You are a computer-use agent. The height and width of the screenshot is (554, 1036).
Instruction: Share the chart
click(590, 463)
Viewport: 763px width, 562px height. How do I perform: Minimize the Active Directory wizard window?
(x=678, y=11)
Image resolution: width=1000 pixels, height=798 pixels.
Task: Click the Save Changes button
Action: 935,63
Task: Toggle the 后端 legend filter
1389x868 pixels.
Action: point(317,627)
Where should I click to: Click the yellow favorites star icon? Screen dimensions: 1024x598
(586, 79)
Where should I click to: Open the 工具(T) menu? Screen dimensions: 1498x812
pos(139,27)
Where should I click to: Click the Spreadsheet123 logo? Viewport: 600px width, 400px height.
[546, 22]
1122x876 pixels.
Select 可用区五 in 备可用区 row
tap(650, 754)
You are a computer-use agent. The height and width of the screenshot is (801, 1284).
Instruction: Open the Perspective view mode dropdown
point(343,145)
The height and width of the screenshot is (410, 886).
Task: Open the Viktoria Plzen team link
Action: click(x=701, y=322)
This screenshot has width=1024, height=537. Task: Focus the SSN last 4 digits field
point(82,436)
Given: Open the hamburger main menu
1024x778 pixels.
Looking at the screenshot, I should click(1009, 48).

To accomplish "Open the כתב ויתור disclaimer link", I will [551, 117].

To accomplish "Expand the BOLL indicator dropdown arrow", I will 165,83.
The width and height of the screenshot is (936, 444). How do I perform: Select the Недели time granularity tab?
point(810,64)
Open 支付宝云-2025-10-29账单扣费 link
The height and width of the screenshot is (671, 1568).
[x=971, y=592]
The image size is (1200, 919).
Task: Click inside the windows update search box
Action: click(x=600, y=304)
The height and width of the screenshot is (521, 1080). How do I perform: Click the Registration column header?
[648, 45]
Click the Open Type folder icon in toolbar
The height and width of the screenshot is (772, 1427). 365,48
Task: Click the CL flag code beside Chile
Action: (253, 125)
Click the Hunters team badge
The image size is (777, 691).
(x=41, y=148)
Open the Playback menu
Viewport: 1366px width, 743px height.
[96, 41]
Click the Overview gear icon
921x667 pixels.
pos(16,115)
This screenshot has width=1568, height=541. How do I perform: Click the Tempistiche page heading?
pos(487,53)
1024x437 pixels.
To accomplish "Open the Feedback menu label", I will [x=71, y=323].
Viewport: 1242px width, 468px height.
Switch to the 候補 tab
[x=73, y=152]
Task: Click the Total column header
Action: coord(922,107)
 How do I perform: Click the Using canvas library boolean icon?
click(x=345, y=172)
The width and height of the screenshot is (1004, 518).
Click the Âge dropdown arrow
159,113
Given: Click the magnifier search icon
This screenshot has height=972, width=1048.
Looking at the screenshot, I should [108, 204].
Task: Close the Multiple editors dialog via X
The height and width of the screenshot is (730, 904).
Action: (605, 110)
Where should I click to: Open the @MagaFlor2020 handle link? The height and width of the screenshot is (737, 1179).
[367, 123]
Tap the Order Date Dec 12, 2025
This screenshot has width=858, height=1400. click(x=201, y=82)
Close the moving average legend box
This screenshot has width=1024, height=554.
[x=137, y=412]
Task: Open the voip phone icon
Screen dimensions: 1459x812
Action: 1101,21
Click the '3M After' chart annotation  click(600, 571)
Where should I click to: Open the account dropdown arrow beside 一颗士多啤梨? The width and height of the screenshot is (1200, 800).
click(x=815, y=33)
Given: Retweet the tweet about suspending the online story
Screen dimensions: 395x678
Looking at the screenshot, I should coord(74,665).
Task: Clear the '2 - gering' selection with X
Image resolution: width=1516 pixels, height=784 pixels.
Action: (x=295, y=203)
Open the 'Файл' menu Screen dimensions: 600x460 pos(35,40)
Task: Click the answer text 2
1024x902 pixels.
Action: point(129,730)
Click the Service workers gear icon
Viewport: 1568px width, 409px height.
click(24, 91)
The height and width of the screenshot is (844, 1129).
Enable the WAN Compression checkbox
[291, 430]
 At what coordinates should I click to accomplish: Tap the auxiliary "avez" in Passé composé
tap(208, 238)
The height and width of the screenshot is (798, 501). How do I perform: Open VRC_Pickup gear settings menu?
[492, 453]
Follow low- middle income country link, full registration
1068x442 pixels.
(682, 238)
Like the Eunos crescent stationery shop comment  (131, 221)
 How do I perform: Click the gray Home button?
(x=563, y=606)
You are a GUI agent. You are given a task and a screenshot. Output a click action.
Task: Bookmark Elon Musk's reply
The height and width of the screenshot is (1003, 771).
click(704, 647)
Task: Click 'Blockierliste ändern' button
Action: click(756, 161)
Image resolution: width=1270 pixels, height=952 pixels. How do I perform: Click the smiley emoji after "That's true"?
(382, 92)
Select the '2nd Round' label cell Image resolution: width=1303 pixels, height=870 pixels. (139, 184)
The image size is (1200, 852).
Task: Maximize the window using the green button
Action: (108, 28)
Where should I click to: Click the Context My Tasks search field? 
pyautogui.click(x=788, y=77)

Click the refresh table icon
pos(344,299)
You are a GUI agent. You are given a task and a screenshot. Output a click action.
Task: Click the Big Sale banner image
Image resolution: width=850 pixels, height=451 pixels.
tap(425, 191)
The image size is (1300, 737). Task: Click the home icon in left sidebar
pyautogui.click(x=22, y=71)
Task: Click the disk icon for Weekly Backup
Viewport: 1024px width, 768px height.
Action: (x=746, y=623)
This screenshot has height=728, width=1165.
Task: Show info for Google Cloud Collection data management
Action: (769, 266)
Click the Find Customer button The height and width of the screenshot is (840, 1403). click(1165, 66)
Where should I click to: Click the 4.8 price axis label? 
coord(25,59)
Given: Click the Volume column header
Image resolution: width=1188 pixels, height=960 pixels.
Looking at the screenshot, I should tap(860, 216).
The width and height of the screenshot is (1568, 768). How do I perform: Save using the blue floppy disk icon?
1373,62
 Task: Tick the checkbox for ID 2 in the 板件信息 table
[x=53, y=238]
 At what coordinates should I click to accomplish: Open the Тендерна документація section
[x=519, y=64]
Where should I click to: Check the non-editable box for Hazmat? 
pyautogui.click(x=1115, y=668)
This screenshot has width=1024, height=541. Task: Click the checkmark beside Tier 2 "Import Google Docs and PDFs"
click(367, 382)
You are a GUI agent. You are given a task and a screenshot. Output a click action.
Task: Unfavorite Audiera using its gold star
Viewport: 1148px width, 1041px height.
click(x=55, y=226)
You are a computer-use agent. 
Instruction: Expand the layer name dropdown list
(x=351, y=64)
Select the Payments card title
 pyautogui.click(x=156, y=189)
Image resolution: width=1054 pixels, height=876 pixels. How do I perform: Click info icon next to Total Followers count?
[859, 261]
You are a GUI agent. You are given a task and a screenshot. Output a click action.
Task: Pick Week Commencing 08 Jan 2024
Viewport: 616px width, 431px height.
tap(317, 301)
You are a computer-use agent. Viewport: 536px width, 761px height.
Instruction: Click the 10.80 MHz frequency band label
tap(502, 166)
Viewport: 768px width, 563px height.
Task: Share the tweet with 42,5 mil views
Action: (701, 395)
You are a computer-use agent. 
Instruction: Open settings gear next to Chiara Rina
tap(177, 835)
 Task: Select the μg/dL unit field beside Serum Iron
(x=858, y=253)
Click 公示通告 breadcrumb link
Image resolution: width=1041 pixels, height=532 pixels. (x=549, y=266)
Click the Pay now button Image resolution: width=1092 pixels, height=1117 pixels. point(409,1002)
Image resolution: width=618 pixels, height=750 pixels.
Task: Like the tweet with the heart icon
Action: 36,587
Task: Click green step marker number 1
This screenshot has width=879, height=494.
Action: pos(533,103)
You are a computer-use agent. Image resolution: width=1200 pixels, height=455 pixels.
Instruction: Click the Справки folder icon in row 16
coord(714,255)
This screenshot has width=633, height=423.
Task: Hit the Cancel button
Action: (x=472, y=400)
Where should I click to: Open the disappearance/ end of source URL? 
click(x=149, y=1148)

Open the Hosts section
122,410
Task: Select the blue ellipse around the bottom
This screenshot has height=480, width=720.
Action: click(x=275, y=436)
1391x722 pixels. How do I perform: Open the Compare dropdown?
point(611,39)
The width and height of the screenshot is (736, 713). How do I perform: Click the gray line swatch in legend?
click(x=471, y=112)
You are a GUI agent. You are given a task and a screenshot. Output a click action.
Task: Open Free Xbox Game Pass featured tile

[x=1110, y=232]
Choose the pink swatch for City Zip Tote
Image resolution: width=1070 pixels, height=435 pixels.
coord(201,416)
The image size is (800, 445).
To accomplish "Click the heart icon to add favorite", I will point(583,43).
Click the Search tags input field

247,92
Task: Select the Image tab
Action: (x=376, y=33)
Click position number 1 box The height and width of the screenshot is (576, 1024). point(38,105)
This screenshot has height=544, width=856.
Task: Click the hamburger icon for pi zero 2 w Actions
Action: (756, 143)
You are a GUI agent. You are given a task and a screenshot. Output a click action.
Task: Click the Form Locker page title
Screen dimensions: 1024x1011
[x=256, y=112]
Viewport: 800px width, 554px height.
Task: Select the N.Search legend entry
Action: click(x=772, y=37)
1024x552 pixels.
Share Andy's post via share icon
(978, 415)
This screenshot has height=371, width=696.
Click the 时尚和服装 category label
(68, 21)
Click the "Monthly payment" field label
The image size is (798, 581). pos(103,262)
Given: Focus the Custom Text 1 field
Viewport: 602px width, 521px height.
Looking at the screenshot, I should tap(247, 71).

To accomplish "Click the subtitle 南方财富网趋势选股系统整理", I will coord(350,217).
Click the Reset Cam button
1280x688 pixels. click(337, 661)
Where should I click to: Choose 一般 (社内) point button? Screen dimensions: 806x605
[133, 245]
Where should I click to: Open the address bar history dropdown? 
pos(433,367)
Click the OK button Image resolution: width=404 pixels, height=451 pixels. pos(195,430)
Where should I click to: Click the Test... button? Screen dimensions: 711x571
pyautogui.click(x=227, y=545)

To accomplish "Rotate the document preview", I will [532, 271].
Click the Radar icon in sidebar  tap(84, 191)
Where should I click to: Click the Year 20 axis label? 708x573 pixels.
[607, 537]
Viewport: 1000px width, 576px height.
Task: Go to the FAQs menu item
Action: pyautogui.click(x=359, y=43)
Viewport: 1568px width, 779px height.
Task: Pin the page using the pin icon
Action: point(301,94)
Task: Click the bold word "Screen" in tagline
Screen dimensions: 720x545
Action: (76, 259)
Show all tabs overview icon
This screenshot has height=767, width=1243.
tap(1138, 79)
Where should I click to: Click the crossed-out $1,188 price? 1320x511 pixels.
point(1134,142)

Directions for this task:
Within this listing, how many lines hold "computer"? Give the number alone.

Task response:
6